ACTIVITY ▸ In the records below, find the line with "Image resolution: width=159, height=2576." and the line with "Staff Writer (32, 94)". Print both exactly, along with every line between them, and no other line.

DATA TO USE ▸

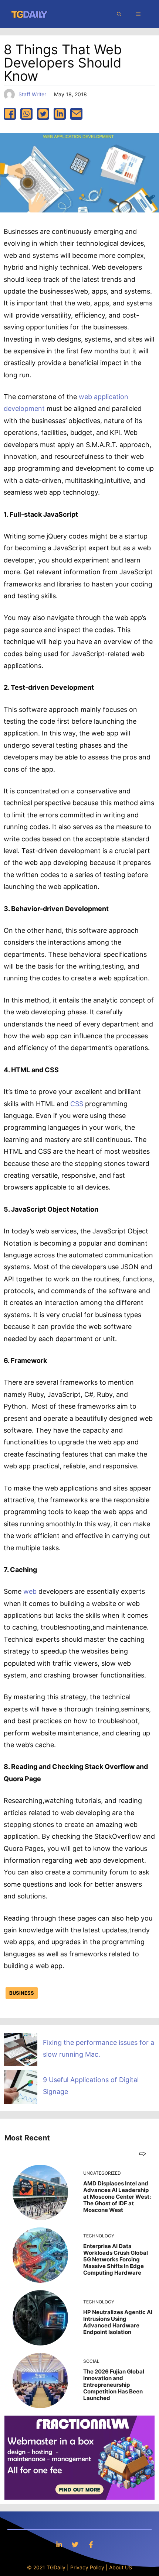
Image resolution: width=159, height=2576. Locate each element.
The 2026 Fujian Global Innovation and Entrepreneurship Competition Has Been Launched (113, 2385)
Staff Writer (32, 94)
...
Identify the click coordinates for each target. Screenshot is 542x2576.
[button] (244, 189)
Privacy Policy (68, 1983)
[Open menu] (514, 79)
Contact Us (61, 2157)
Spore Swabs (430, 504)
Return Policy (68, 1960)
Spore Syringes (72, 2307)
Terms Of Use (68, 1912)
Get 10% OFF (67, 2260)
--
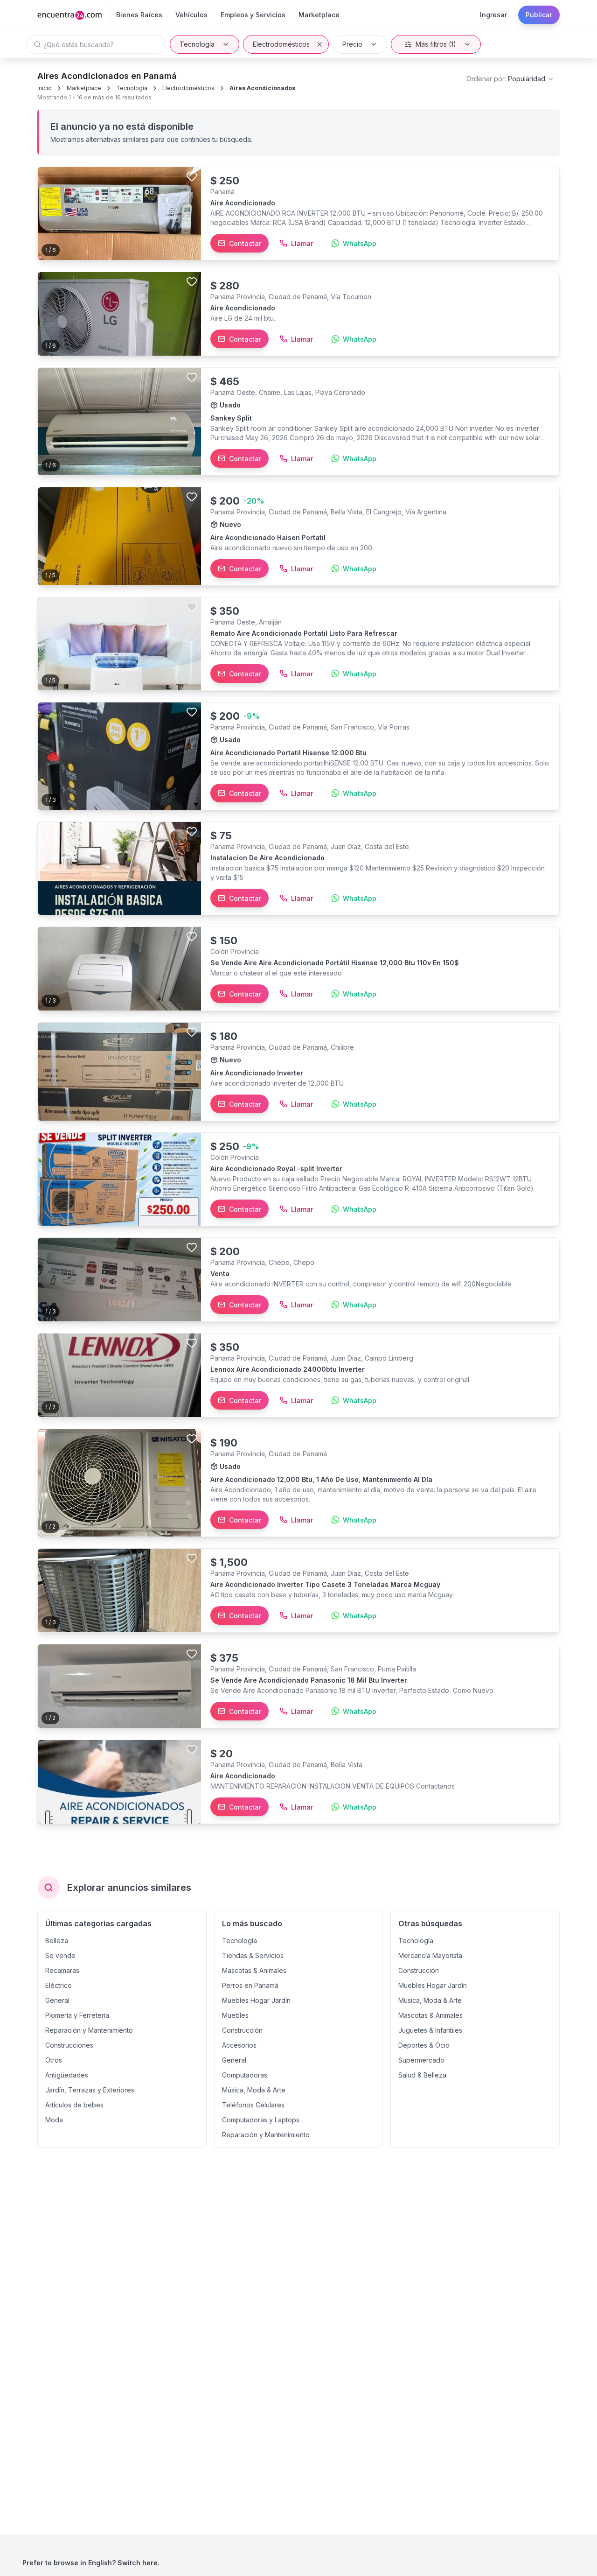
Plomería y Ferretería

TASK OUTPUT ▸
Image resolution: width=159, height=2576. Locate each element.
The 2026 Fujian Global Innovation and Entrepreneurship Competition Has Been Launched (113, 2385)
Staff Writer (32, 94)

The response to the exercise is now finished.